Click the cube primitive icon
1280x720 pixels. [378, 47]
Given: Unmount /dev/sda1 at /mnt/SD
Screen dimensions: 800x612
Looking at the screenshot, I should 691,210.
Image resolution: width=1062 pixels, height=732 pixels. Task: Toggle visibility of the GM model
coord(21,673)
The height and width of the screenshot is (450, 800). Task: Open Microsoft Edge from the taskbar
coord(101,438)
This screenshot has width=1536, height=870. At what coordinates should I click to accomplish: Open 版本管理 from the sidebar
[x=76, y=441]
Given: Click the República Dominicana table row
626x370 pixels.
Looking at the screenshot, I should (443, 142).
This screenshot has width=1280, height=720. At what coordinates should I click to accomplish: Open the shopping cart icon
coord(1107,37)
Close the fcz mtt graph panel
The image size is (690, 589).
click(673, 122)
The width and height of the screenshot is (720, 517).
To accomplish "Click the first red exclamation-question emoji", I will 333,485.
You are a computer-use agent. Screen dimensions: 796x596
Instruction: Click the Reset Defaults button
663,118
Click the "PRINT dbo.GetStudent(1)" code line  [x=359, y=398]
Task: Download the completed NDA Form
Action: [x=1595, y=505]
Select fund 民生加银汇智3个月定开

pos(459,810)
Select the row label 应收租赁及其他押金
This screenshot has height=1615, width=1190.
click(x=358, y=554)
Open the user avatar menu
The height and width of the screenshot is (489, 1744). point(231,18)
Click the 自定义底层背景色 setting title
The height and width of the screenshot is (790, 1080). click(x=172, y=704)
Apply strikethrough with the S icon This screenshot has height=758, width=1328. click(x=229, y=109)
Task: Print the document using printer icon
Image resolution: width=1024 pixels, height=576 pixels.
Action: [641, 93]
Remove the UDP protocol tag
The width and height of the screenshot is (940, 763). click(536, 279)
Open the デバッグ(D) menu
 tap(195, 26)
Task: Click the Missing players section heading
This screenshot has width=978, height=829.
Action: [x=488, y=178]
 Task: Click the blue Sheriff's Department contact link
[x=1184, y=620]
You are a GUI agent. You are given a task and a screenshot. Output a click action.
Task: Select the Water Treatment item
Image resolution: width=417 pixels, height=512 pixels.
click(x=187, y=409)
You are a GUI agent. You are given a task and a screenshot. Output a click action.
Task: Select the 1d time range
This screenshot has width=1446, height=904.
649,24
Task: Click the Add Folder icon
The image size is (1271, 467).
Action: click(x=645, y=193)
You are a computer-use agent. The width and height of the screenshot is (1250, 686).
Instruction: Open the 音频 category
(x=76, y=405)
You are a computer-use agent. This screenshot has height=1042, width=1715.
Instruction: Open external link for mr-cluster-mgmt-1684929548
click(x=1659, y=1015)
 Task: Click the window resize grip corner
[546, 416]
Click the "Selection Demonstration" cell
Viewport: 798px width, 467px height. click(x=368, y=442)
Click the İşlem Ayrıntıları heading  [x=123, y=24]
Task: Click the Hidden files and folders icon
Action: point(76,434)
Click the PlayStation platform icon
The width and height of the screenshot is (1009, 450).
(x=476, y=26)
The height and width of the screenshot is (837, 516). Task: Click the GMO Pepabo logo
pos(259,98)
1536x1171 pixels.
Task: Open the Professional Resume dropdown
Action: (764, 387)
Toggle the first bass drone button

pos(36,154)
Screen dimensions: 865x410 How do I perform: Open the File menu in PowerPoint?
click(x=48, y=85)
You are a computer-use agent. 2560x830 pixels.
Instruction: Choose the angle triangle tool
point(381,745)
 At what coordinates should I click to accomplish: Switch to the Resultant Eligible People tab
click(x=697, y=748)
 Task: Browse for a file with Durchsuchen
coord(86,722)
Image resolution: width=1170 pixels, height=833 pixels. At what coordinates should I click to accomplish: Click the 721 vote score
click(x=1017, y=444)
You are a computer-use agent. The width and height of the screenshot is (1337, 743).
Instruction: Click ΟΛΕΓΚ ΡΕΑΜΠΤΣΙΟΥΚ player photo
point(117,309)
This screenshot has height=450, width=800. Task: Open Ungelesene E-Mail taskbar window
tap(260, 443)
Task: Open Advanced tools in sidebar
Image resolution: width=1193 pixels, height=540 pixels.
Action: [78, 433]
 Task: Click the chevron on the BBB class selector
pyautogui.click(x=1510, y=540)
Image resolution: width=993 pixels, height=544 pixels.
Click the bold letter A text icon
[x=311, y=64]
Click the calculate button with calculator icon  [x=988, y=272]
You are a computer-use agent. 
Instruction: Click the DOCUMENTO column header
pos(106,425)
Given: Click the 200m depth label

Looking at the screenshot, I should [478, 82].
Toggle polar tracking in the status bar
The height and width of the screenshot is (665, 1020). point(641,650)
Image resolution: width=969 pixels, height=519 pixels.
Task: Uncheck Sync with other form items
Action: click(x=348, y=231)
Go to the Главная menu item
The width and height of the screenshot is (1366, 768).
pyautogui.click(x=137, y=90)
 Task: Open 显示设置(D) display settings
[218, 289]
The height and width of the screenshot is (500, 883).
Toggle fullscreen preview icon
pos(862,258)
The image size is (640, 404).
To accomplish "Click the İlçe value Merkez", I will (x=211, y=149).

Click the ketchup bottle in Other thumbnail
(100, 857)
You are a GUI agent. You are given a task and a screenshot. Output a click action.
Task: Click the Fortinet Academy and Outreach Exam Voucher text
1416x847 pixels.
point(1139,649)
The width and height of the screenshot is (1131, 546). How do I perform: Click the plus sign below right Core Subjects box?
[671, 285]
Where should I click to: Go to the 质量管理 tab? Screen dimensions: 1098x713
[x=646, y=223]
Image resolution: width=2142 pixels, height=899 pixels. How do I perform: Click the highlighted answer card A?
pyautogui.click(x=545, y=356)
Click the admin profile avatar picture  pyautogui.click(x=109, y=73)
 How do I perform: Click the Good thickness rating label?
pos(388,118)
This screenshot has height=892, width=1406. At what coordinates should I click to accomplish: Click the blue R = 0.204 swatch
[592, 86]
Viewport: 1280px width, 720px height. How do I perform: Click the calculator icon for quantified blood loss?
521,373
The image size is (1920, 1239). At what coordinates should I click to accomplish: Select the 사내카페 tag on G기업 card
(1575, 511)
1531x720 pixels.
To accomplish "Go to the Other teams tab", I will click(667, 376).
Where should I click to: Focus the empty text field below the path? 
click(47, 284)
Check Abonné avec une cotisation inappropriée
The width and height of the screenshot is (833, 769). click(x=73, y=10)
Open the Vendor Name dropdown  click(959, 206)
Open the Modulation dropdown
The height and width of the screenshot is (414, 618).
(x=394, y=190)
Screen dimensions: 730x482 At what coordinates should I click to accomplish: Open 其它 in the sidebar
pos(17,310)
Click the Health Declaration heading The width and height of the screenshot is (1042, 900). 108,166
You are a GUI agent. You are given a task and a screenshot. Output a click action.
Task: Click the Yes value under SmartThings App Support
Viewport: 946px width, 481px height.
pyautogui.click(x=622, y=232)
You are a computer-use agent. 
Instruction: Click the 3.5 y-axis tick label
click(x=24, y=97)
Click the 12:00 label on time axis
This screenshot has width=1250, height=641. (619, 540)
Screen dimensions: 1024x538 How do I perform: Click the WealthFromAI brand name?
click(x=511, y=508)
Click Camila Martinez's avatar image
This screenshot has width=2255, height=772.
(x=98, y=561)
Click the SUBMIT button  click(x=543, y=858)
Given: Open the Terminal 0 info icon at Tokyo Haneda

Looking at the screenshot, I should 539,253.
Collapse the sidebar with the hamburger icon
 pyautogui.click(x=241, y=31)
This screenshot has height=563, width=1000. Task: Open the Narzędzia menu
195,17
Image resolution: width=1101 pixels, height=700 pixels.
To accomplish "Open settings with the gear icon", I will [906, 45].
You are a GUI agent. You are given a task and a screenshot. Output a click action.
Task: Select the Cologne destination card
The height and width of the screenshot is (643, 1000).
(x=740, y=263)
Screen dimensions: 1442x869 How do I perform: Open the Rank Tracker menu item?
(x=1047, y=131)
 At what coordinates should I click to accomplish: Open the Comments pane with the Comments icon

▬▬▬

**WHAT TO PRODUCE:**
Scan the entries above. Copy each line that has the string "value".

**WRITTEN SOLUTION:**
To accomplish "Click the İlçe value Merkez", I will (x=211, y=149).
Task: Click the Yes value under SmartThings App Support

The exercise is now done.